- Task directions
For each line of the data below that holds "dropdown", copy the line.

- Pixel coordinate grounding data

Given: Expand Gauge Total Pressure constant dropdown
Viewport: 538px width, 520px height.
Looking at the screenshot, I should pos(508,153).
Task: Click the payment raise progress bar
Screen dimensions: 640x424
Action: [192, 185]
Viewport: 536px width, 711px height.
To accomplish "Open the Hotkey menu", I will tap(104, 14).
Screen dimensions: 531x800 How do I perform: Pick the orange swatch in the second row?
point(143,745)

---

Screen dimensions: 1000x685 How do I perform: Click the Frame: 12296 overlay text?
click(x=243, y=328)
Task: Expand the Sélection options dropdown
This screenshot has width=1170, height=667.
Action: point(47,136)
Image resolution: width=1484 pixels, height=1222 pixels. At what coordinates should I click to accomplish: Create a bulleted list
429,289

==

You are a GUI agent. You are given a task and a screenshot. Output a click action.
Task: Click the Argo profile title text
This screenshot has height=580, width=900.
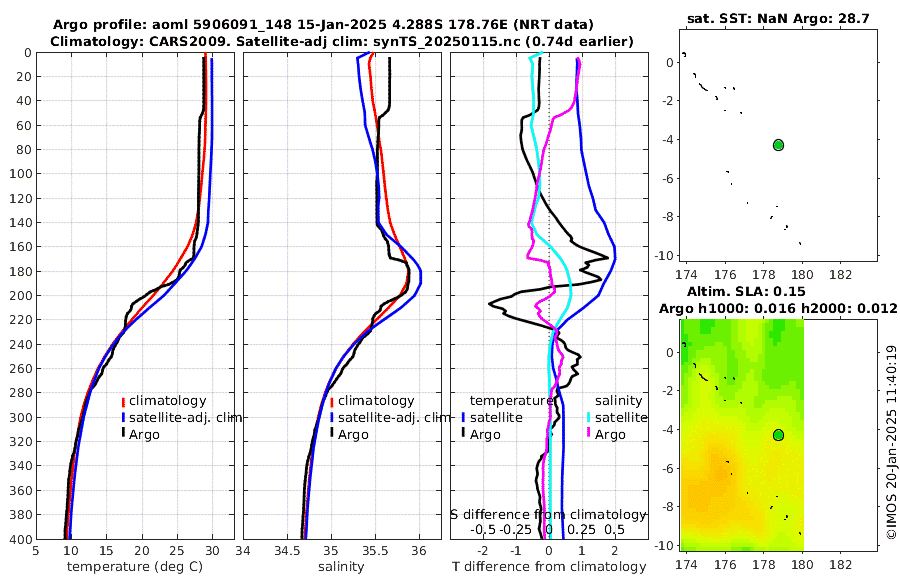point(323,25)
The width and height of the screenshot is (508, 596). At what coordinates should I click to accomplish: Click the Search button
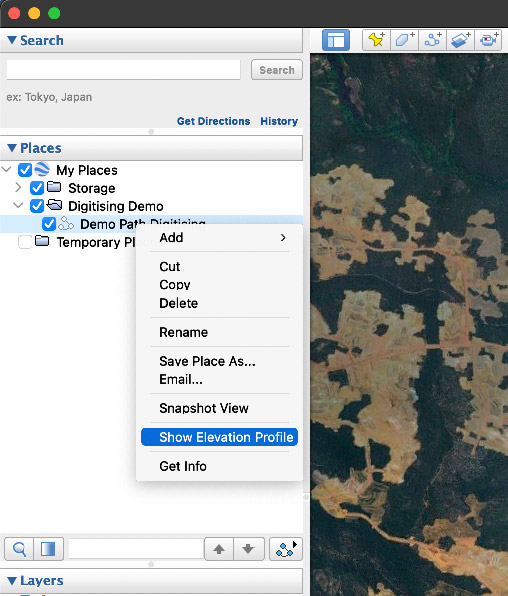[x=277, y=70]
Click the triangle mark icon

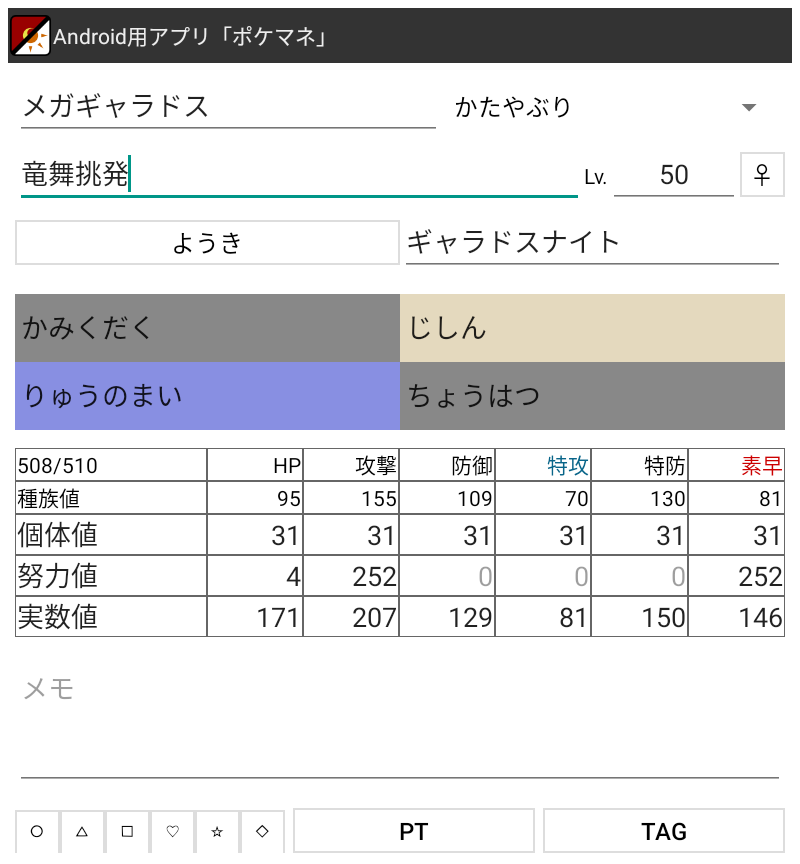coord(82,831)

- Solved exercise
Given: Expand Gauge Total Pressure constant dropdown
Task: Expand the Sélection options dropdown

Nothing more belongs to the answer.